— WHAT THE TASK ASKS —
Print this span of the material below exactly: the line with "DATI SOCIALI (1033, 1188)", the line with "Alquiler de Furgonetas (289, 2326)", and every line between them, but nothing else.

►

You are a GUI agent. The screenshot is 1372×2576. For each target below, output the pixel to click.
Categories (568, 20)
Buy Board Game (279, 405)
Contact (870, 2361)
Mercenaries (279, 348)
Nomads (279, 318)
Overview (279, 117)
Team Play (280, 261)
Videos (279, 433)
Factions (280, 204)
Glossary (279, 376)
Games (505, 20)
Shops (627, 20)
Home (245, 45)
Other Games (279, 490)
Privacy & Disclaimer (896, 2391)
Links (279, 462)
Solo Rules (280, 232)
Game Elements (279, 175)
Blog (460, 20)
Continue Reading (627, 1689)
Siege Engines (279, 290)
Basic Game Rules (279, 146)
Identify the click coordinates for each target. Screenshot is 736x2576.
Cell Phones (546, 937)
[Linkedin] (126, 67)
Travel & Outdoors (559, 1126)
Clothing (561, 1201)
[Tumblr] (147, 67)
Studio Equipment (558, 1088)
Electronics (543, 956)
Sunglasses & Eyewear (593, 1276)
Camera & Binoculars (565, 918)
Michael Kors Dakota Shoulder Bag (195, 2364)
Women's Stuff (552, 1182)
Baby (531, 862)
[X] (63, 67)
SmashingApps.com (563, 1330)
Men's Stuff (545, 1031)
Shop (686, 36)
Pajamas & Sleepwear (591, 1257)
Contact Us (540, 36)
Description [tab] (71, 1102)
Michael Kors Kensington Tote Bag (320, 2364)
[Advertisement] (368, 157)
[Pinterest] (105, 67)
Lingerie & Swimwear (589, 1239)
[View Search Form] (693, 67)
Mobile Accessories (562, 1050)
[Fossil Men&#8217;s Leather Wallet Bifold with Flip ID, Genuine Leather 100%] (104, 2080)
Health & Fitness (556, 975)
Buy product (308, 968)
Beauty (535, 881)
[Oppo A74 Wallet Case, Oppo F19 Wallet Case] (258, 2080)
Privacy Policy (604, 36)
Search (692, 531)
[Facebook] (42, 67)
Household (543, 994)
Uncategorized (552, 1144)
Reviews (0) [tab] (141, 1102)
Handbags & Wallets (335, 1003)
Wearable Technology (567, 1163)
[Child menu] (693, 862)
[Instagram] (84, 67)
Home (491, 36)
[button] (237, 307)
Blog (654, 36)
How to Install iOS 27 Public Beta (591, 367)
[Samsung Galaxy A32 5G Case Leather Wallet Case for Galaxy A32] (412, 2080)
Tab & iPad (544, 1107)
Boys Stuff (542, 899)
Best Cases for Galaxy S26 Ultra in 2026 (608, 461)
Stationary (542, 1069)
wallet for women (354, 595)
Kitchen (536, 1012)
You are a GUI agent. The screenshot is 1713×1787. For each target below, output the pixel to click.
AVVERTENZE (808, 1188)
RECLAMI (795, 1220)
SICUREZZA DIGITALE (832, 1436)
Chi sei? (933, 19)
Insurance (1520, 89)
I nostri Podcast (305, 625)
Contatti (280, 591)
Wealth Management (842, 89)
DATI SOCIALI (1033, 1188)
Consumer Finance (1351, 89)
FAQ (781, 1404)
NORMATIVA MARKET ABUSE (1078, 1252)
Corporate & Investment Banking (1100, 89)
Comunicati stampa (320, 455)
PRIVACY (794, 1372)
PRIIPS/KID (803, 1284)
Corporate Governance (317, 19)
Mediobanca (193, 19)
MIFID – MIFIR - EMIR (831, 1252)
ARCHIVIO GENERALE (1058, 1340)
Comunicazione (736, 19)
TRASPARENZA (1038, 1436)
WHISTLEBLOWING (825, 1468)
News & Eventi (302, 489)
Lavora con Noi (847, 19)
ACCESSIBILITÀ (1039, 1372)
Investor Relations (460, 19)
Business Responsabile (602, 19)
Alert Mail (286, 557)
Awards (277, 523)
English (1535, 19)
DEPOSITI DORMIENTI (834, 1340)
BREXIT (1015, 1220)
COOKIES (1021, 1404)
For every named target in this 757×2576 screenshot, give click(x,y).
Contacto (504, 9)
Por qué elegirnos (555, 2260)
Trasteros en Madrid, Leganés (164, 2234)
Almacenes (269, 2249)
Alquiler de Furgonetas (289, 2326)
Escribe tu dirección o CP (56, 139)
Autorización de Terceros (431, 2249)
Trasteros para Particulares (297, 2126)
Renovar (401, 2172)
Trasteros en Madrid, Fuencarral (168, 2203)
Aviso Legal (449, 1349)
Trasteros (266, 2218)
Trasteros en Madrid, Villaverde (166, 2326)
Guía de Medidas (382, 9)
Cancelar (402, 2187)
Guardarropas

◄

— EXERCISE OUTPUT —
DATI SOCIALI (1033, 1188)
Consumer Finance (1351, 89)
FAQ (781, 1404)
NORMATIVA MARKET ABUSE (1078, 1252)
Corporate & Investment Banking (1100, 89)
Comunicati stampa (320, 455)
PRIVACY (794, 1372)
PRIIPS/KID (803, 1284)
Corporate Governance (317, 19)
Mediobanca (193, 19)
MIFID – MIFIR - EMIR (831, 1252)
ARCHIVIO GENERALE (1058, 1340)
Comunicazione (736, 19)
TRASPARENZA (1038, 1436)
WHISTLEBLOWING (825, 1468)
News & Eventi (302, 489)
Lavora con Noi (847, 19)
ACCESSIBILITÀ (1039, 1372)
Investor Relations (460, 19)
Business Responsabile (602, 19)
Alert Mail (286, 557)
Awards (277, 523)
English (1535, 19)
DEPOSITI DORMIENTI (834, 1340)
BREXIT (1015, 1220)
COOKIES (1021, 1404)
For every named target in this 757×2576 screenshot, give click(x,y).
Contacto (504, 9)
Por qué elegirnos (555, 2260)
Trasteros en Madrid, Leganés (164, 2234)
Almacenes (269, 2249)
Alquiler de Furgonetas (289, 2326)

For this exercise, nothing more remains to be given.